Mistral.AI Launches Platform with API Access to Best Models

Mistral.AI 🇫🇷 have launched their Platform, which gives API access to their “best models” on a pay-per-use basis. Currently available on an invite-only, early-access basis.

Background: Mistral have been in the news for making publicly available the weights etc. of rather small Text Generation models that show surprising performance in standard benchmarks compared to much larger, thus more resource hungry, thus much more expensive-to-operate, models (including Llama 2).
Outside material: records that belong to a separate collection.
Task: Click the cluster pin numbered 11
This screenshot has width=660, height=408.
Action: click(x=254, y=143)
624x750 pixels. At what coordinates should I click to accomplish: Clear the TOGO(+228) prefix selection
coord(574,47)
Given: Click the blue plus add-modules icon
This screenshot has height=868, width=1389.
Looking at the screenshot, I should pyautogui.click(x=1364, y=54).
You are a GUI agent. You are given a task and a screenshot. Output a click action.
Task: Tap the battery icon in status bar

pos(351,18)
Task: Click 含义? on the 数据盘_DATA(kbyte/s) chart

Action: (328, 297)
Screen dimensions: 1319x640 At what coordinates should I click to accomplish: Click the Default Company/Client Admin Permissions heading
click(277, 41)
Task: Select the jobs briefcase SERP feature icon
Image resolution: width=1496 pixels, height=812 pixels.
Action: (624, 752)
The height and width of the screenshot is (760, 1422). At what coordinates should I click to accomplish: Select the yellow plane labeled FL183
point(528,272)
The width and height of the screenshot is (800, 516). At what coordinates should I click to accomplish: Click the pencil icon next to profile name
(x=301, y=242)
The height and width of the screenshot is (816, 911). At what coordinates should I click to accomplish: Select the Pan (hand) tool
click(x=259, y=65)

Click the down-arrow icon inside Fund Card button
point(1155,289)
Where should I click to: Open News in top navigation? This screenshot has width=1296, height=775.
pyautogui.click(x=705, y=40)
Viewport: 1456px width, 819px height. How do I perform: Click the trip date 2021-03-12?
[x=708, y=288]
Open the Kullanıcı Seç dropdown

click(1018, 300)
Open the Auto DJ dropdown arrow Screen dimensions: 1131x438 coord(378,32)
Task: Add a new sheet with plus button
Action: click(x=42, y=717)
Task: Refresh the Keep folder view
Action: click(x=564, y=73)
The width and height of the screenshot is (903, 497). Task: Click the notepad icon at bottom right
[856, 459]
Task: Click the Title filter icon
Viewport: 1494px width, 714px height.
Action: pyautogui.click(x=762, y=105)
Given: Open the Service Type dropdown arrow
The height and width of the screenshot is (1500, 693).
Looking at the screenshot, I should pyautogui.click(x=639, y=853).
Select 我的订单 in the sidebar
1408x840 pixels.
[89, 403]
Different from what they call “Open Weights Models” which they have released for download prior, the Platform offers API access to three different models:

Tiny: currently based on Mistral 7B (“Mistral-7B-v0.2”), “large batch processing tasks where cost is a significant factor but reasoning capabilities are not crucial.”
Small: currently Mixtral-8X7B-v0.1, “supports 🇲🇫, 🇮🇹, 🇬🇧, 🇪🇸, 🇩🇪 and can produce and reason about code.”
Medium: internal prototype model

All of these models are made available through a ChatCompletion-style API.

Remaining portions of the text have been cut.